Lassa virus (LASV) is the causative agent of Lassa Fever and is responsible for several hundred thousand infections and thousands of deaths annually in West Africa. LASV and the non-pathogenic Mopeia virus (MOPV) are both rodent-borne African arenaviruses. A live attenuated reassortant of MOPV and LASV, designated ML29, protects rodents and primates from LASV challenge and appears to be more attenuated than MOPV. To gain better insight into LASV-induced pathology and mechanism of attenuation we performed gene expression profiling in human peripheral blood mononuclear cells (PBMC) exposed to LASV and the vaccine candidate ML29. PBMC from healthy human subjects were exposed to either LASV or ML29. Although most PBMC are non-permissive for virus replication, they remain susceptible to signal transduction by virus particles. Total RNA was extracted and global gene expression was evaluated during the first 24 hours using high-density microarrays. Results were validated using RT-PCR, flow cytometry and ELISA. LASV and ML29 elicited differential expression of interferon-stimulated genes (ISG), as well as genes involved in apoptosis, NF-kB signaling and the coagulation pathways. These genes could eventually serve as biomarkers to predict disease outcomes. The remarkable differential expression of thrombomodulin, a key regulator of inflammation and coagulation, suggests its involvement with vascular abnormalities and mortality in Lassa fever disease.

Author Summary

The virulent Lassa fever virus (LASV) and the non-pathogenic Mopeia virus (MOPV) infect rodents and, incidentally, people in West Africa. The mechanism of LASV damage in human beings is unclear. There is no licensed Lassa fever vaccine and therapeutic intervention is usually too late. The ML29 vaccine candidate derived from Lassa and Mopeia viruses protects rodents and primates from Lassa fever disease. Peripheral blood mononuclear cells from healthy human subjects were exposed to either LASV or ML29 in order to identify early cellular responses that could be attributed to the difference in virulence between the two viruses. Differential expression of interferon-stimulated genes as well as coagulation-related genes could lead to an explanation for Lassa fever pathogenesis and indicate protective treatments for Lassa fever disease.

## PROBLEM A
According to the Lassa virus abstract, why were blood cells from healthy human subjects exposed to either LASV or ML29? Answer in one to three sentences.
## PROBLEM B
Quote the Lassa virus abstract word for word, from "Author Summary" through "for Lassa fever disease.", inclusive.
The rows come from a separate source.

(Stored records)
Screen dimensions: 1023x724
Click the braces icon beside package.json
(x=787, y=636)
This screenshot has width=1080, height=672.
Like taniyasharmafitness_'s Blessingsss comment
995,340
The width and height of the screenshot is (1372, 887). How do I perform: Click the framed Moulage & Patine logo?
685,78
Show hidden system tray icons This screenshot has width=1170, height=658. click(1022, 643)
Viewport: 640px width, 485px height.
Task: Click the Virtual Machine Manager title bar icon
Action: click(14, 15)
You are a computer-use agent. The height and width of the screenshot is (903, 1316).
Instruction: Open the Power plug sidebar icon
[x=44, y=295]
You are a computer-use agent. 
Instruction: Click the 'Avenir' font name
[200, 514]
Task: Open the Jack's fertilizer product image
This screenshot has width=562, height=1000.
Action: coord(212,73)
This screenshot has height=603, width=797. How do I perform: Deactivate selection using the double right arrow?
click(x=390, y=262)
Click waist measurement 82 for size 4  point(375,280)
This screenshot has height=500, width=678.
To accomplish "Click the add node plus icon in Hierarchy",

## WRITTEN SOLUTION A
The cells were exposed to each virus to identify early cellular responses that could account for the difference in virulence between the two viruses. The broader aim was to gain better insight into LASV-induced pathology and into how ML29's attenuation works.

## WRITTEN SOLUTION B
Author Summary

The virulent Lassa fever virus (LASV) and the non-pathogenic Mopeia virus (MOPV) infect rodents and, incidentally, people in West Africa. The mechanism of LASV damage in human beings is unclear. There is no licensed Lassa fever vaccine and therapeutic intervention is usually too late. The ML29 vaccine candidate derived from Lassa and Mopeia viruses protects rodents and primates from Lassa fever disease. Peripheral blood mononuclear cells from healthy human subjects were exposed to either LASV or ML29 in order to identify early cellular responses that could be attributed to the difference in virulence between the two viruses. Differential expression of interferon-stimulated genes as well as coagulation-related genes could lead to an explanation for Lassa fever pathogenesis and indicate protective treatments for Lassa fever disease.